TASK PROMPT — Rewrite the records from the line with "Click the 'hospital'" up to and including the last line of the records, replacing "Instruction" with "Task" and leaving everything else unchanged.

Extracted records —
□ □ □
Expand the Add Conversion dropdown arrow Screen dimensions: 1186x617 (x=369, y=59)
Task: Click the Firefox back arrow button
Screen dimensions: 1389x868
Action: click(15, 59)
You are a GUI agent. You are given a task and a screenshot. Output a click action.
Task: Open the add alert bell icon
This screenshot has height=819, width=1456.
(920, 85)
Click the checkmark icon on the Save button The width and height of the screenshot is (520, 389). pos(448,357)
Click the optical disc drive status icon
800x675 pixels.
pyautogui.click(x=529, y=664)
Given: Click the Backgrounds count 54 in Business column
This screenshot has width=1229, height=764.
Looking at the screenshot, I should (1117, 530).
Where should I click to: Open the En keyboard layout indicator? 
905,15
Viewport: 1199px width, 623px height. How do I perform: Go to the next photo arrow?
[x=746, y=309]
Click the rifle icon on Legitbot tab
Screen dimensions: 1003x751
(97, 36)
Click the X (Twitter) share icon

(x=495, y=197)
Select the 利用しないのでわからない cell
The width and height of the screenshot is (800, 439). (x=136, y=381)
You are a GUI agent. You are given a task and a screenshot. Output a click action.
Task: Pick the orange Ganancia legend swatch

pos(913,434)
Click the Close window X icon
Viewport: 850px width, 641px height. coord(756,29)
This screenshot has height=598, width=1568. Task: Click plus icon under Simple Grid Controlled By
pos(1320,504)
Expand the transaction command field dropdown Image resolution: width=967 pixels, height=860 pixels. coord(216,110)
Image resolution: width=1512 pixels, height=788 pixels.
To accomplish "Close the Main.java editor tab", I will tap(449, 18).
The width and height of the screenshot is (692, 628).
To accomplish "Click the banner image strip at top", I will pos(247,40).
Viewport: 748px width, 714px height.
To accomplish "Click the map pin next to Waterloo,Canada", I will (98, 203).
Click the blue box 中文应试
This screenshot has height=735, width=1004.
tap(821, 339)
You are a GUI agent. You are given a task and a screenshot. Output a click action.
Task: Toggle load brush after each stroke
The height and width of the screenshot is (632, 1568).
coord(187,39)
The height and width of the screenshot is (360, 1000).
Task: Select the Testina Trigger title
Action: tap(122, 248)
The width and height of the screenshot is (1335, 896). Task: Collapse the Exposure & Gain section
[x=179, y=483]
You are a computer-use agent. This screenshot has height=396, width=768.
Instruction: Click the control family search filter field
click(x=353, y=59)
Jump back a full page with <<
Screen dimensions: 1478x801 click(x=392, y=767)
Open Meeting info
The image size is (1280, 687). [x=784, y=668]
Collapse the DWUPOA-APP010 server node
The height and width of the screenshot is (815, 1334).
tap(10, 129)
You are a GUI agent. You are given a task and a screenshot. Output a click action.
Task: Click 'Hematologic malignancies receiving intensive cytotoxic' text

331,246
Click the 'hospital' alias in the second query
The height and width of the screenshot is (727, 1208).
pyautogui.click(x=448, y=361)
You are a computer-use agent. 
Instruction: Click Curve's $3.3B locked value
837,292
□ □ □
RESPONSE TO THE TASK —
Click the 'hospital' alias in the second query
The height and width of the screenshot is (727, 1208).
pyautogui.click(x=448, y=361)
You are a computer-use agent. 
Task: Click Curve's $3.3B locked value
837,292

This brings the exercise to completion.